The story is fast-moving and opaque: Nicholas Budsberg, PhD, says: “The site was first relocated in 1965 by skin divers [Americans Jack Robinson, Clint Hinchman, and Robert Wilkie] and was partially salvaged by a team of treasure hunters the following year.” Smith, Keith, and Lakey wrote in 1985 that “the discoverers applied to the Government of The Bahamas for Permission”, and reached out to Mendel Peterson of the Smithsonian Institute, and “a licence was granted”. Excavations began in 1966, with Teddy Tucker and Robert Canton of Bermuda brought in.
According to the Institute of Nautical Archaeology, between the late-1960s and mid-1980s the site was all but forgotten and ignored: “…many of the artifacts [wound] up in the United States. Some ….to the Mariners Museum at Newport News, …a few acquired by the Smithsonian.” The only major artifact left behind – a fourth anchor – rests at the marina at Highbourne Cay today, though is not believed to have come from this wreck at all. How are Bahamians to conduct an autopsy when most of the body has been removed?
What underwater cultural heritage did these esteemed archaeologists remove from the seabed of The Bahamas?
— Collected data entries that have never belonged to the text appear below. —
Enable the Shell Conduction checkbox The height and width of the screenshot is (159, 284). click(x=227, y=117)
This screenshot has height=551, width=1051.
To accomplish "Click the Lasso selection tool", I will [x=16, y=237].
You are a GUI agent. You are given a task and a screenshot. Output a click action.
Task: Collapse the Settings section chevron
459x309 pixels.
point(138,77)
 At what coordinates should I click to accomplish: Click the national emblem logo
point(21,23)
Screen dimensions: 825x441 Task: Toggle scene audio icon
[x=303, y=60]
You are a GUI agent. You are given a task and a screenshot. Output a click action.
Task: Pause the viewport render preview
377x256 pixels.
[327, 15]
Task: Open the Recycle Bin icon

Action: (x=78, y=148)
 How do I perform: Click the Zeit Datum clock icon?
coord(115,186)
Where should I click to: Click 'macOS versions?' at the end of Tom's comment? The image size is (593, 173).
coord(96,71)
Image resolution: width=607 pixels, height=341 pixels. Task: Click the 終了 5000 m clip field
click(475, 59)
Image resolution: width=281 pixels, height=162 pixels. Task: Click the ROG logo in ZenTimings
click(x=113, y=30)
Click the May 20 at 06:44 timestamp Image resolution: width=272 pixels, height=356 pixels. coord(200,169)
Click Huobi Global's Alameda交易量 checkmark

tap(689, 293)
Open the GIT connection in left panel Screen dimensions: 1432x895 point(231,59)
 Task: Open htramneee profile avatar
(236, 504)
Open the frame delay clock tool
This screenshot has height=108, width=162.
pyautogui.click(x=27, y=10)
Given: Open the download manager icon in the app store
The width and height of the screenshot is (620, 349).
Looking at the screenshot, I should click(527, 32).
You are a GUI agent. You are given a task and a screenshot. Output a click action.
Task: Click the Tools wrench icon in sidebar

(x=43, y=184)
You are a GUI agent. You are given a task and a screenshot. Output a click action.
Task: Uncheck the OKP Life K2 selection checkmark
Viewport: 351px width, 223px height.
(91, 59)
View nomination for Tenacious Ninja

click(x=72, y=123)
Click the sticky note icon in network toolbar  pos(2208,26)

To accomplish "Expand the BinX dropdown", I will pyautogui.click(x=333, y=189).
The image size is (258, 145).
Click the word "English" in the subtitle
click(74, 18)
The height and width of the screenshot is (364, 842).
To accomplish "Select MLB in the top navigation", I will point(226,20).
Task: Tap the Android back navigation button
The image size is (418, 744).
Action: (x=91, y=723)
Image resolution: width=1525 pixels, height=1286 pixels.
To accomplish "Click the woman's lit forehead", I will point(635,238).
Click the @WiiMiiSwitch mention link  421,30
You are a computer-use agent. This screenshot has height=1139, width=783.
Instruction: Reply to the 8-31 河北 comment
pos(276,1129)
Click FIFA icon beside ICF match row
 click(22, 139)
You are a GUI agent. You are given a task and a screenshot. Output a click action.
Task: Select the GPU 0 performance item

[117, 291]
According to the Nautical Archaeology Digital Library’s 2018 study by Budsberg and Castro, the takings included “a wrought iron harpoon…. over a dozen wrought-iron artillery, breech chambers, and shot … two wrought iron bombardetas … 13 wrought iron versos – two … thought to be verso dobles, a longer type of swivel gun – and 18 compatible breech chambers (one loaded …) were also removed from the site in the 1960s. Iron wedges for locking the breech chambers were also found…”
It is possible that the wreck is the oldest in the Western Hemisphere, so its value is inestimable. The artefacts taken, more than the remaining ballast pile and timbers, may allow Bahamians the opportunity to determine what ship it really is. Sitting at the lip between deep water and extensive shallow banks, viscous twice-daily currents create dangers and impediments.
Ponce de Leon sailed back to Spain and fame. Not so Pilot Miruelo, who in 1516 “found what many authors believe to have been Pensacola Bay.” Then he went back to Cuba with Spanish gold bartered from indigenes. Miruelo was later tasked with finding Florida a third time, but due to his “failing to take note in the course, and not remember them, he was unable to show the way to Florida on a second trip, and he went insane”. Was he the Iberian who left his vessel in The Bahamas, which now lays in parts in foreign capitals and the Virginia Capes? Will we re-open this 500-year cold case that speaks to the earliest European voyages to The Bahamas and affix a ship name to our first known shipwreck?